(Dataset entries)
#####

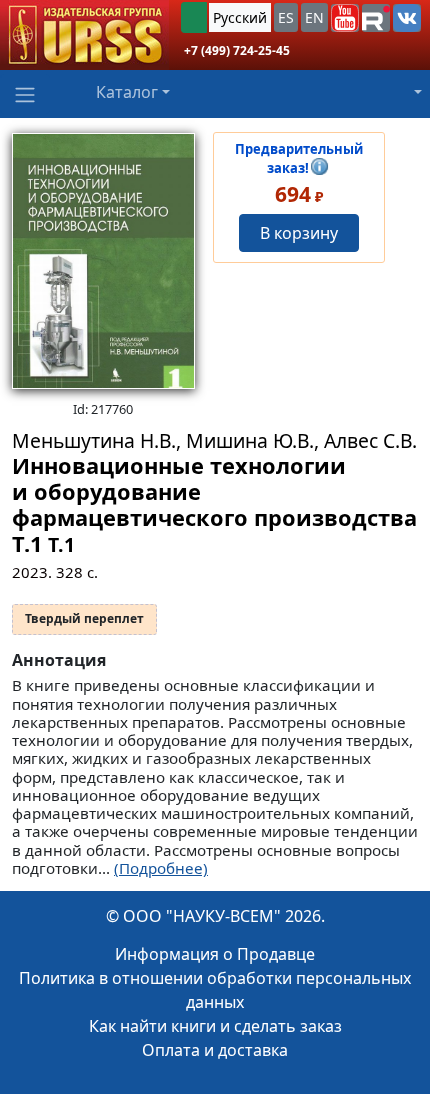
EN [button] (314, 17)
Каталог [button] (127, 92)
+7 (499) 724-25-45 (237, 50)
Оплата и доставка (215, 1050)
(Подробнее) (161, 868)
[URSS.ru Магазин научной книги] (84, 35)
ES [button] (286, 17)
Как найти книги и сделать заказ (215, 1026)
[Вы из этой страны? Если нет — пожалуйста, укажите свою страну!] (194, 17)
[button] (345, 18)
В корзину (299, 233)
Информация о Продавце (215, 954)
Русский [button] (240, 17)
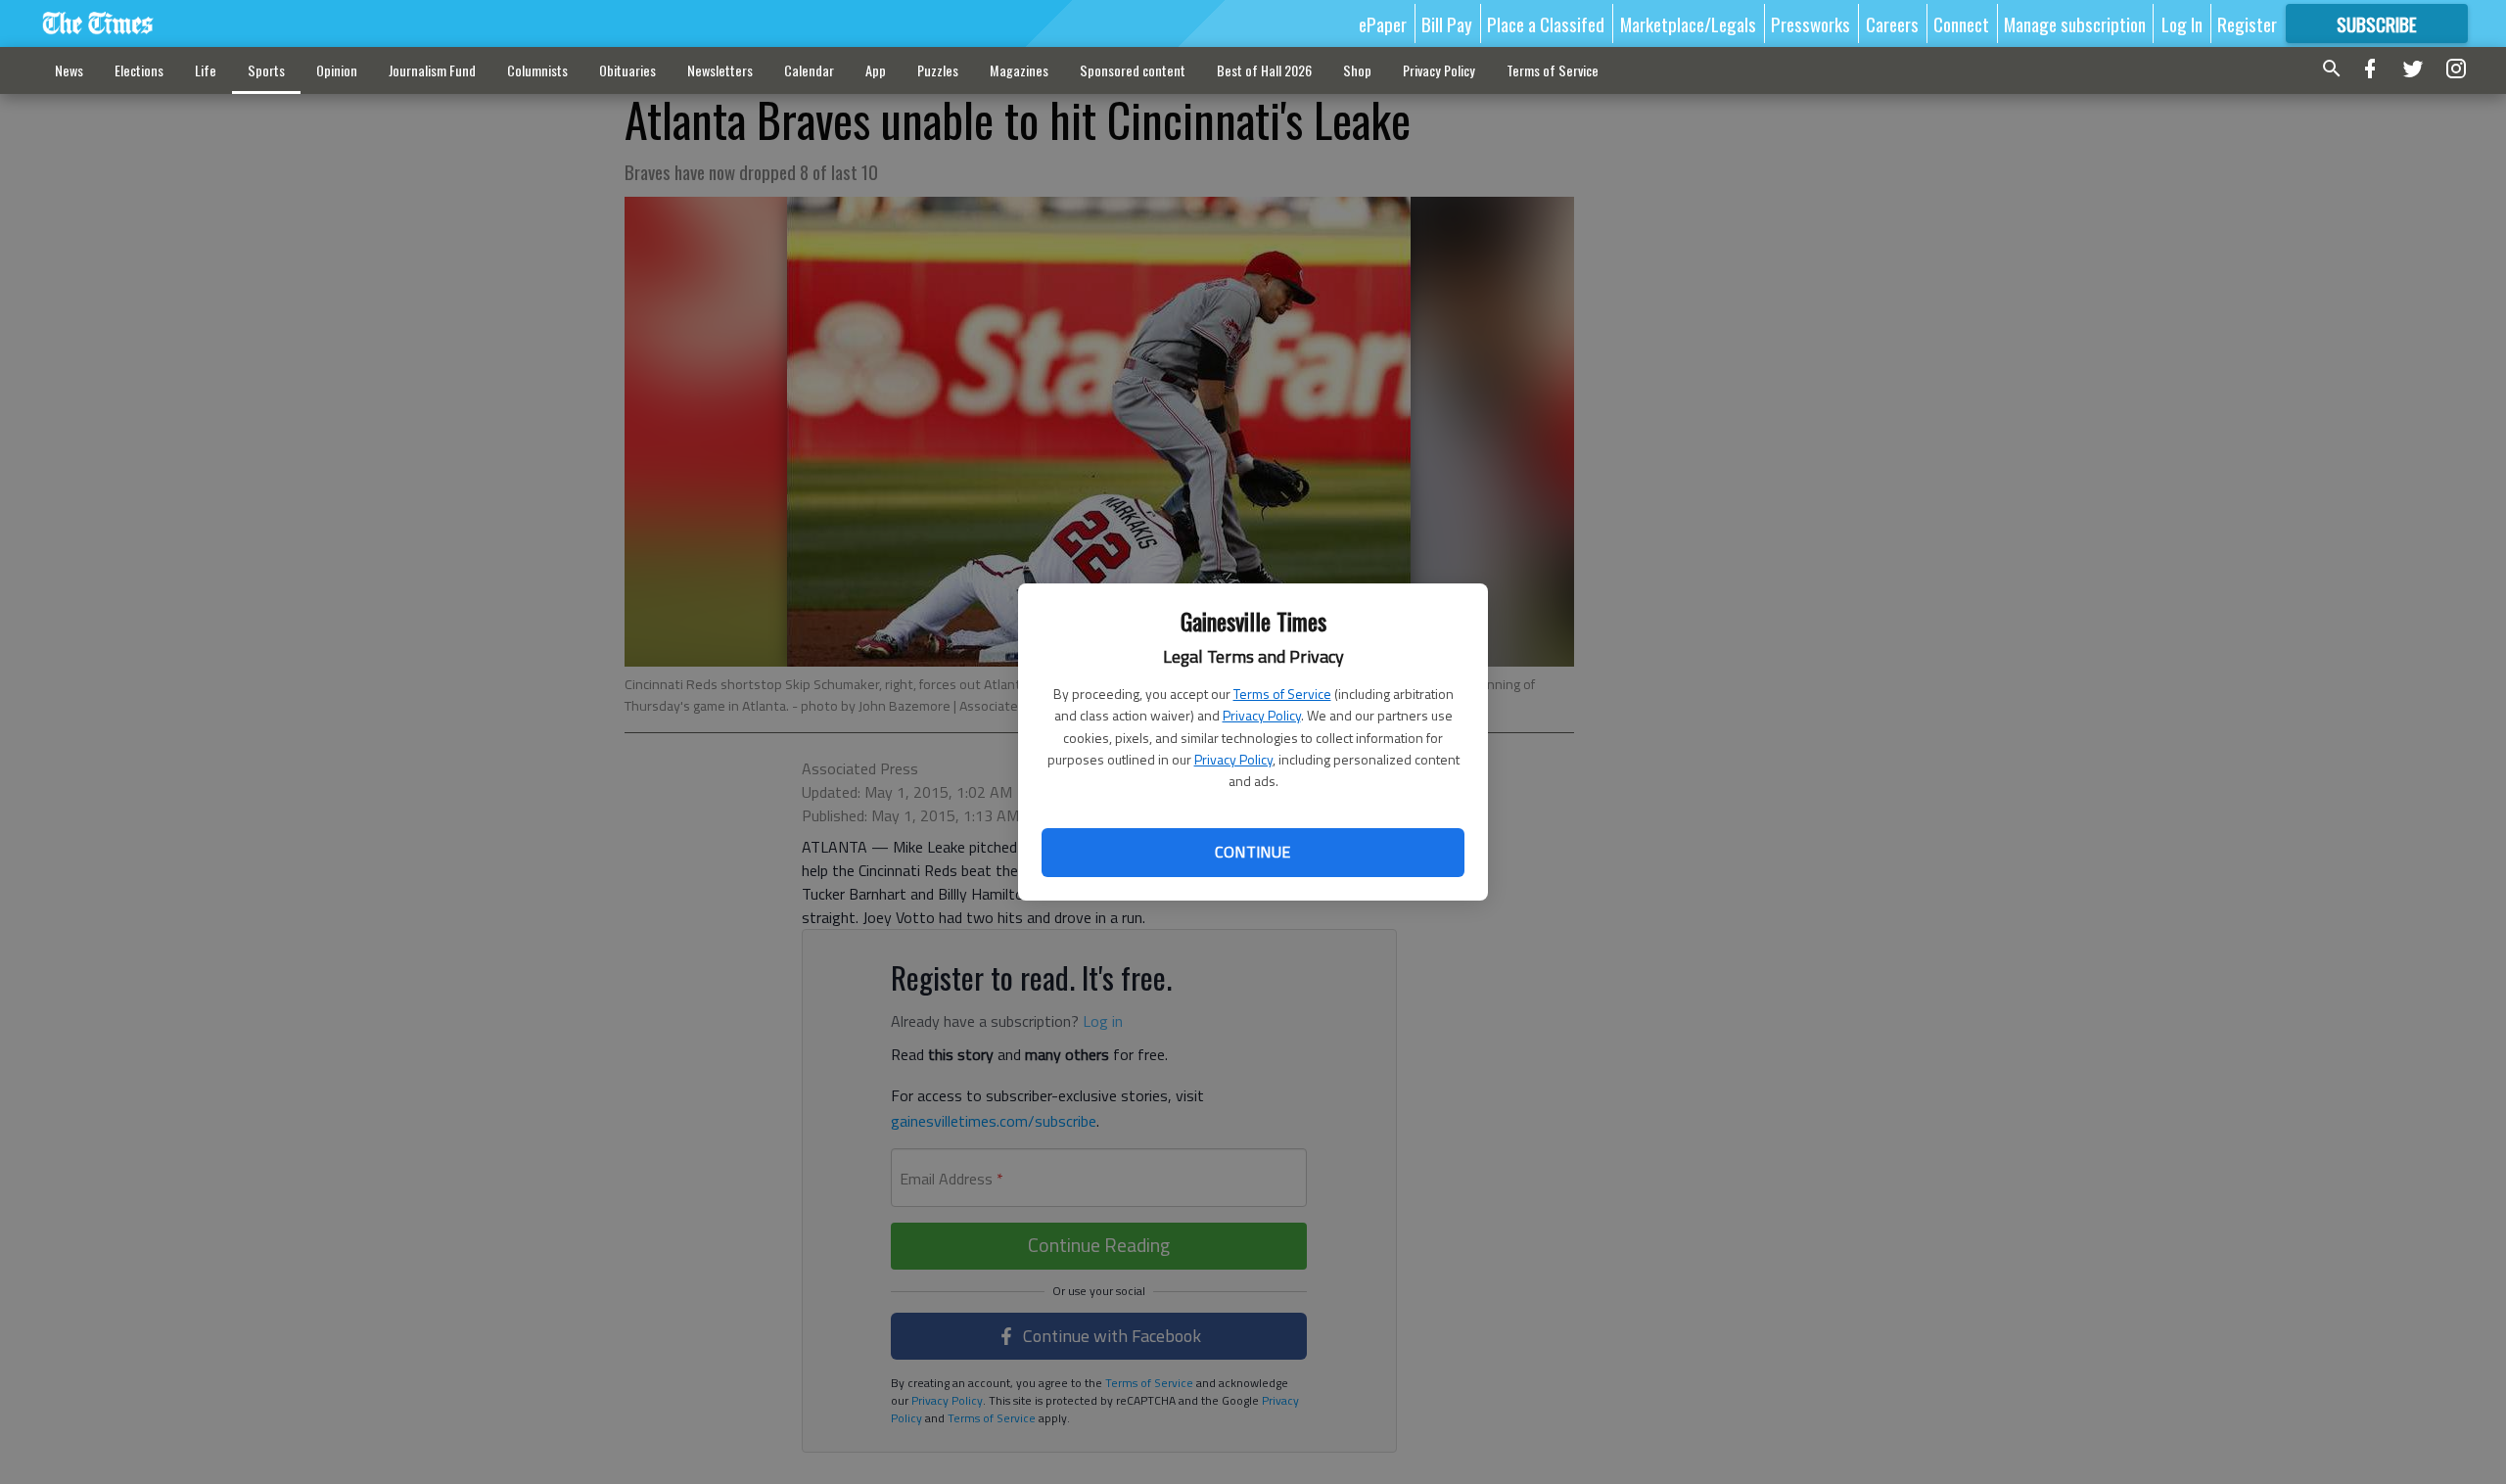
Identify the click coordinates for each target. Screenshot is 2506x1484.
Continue (1252, 851)
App (875, 70)
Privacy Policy (1262, 715)
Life (205, 70)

#####

### WHAT NEEDS TO BE DONE
Please give only the count of lines above containing "книги".

### YOUR RESPONSE
2